[Dataset records]
□ □ □
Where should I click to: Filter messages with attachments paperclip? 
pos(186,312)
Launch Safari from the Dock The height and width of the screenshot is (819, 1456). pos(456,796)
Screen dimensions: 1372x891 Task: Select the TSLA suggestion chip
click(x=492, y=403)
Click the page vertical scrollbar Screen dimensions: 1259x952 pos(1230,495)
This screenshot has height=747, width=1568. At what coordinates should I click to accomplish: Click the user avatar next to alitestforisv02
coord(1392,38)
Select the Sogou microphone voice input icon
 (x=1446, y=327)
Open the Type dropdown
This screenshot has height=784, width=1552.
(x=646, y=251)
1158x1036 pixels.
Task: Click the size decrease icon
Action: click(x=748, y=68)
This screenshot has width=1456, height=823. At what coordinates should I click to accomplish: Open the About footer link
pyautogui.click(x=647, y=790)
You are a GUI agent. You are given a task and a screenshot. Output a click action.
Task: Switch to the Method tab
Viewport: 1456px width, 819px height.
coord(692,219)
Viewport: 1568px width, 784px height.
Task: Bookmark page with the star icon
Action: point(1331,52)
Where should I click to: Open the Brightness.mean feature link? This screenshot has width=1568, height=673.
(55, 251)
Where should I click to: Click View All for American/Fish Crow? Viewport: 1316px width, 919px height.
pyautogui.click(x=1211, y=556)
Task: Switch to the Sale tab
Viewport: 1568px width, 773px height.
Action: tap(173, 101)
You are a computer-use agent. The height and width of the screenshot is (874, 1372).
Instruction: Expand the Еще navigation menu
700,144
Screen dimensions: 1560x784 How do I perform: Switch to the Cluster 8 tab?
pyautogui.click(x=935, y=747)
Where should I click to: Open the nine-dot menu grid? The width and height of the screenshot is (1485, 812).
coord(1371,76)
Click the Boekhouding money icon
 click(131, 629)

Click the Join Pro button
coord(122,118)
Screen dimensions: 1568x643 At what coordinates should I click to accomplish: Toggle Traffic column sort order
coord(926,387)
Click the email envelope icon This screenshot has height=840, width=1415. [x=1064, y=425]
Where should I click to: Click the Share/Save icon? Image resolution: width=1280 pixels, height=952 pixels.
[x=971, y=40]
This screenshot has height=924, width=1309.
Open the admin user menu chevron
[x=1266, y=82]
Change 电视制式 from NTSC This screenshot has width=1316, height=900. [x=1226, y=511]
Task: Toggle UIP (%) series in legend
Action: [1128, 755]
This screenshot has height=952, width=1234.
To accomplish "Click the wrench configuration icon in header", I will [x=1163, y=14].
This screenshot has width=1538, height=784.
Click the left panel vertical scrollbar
□ □ □
Task directions: Down to the last line, give the records again exactly.

Answer to this task:
Where should I click to: Filter messages with attachments paperclip? 
pos(186,312)
Launch Safari from the Dock The height and width of the screenshot is (819, 1456). pos(456,796)
Screen dimensions: 1372x891 Task: Select the TSLA suggestion chip
click(x=492, y=403)
Click the page vertical scrollbar Screen dimensions: 1259x952 pos(1230,495)
This screenshot has height=747, width=1568. At what coordinates should I click to accomplish: Click the user avatar next to alitestforisv02
coord(1392,38)
Select the Sogou microphone voice input icon
 (x=1446, y=327)
Open the Type dropdown
This screenshot has height=784, width=1552.
(x=646, y=251)
1158x1036 pixels.
Task: Click the size decrease icon
Action: click(x=748, y=68)
This screenshot has width=1456, height=823. At what coordinates should I click to accomplish: Open the About footer link
pyautogui.click(x=647, y=790)
You are a GUI agent. You are given a task and a screenshot. Output a click action.
Task: Switch to the Method tab
Viewport: 1456px width, 819px height.
coord(692,219)
Viewport: 1568px width, 784px height.
Task: Bookmark page with the star icon
Action: point(1331,52)
Where should I click to: Open the Brightness.mean feature link? This screenshot has width=1568, height=673.
(55, 251)
Where should I click to: Click View All for American/Fish Crow? Viewport: 1316px width, 919px height.
pyautogui.click(x=1211, y=556)
Task: Switch to the Sale tab
Viewport: 1568px width, 773px height.
Action: tap(173, 101)
You are a computer-use agent. The height and width of the screenshot is (874, 1372).
Instruction: Expand the Еще navigation menu
700,144
Screen dimensions: 1560x784 How do I perform: Switch to the Cluster 8 tab?
pyautogui.click(x=935, y=747)
Where should I click to: Open the nine-dot menu grid? The width and height of the screenshot is (1485, 812).
coord(1371,76)
Click the Boekhouding money icon
 click(131, 629)

Click the Join Pro button
coord(122,118)
Screen dimensions: 1568x643 At what coordinates should I click to accomplish: Toggle Traffic column sort order
coord(926,387)
Click the email envelope icon This screenshot has height=840, width=1415. [x=1064, y=425]
Where should I click to: Click the Share/Save icon? Image resolution: width=1280 pixels, height=952 pixels.
[x=971, y=40]
This screenshot has height=924, width=1309.
Open the admin user menu chevron
[x=1266, y=82]
Change 电视制式 from NTSC This screenshot has width=1316, height=900. [x=1226, y=511]
Task: Toggle UIP (%) series in legend
Action: [1128, 755]
This screenshot has height=952, width=1234.
To accomplish "Click the wrench configuration icon in header", I will [x=1163, y=14].
This screenshot has width=1538, height=784.
Click the left panel vertical scrollbar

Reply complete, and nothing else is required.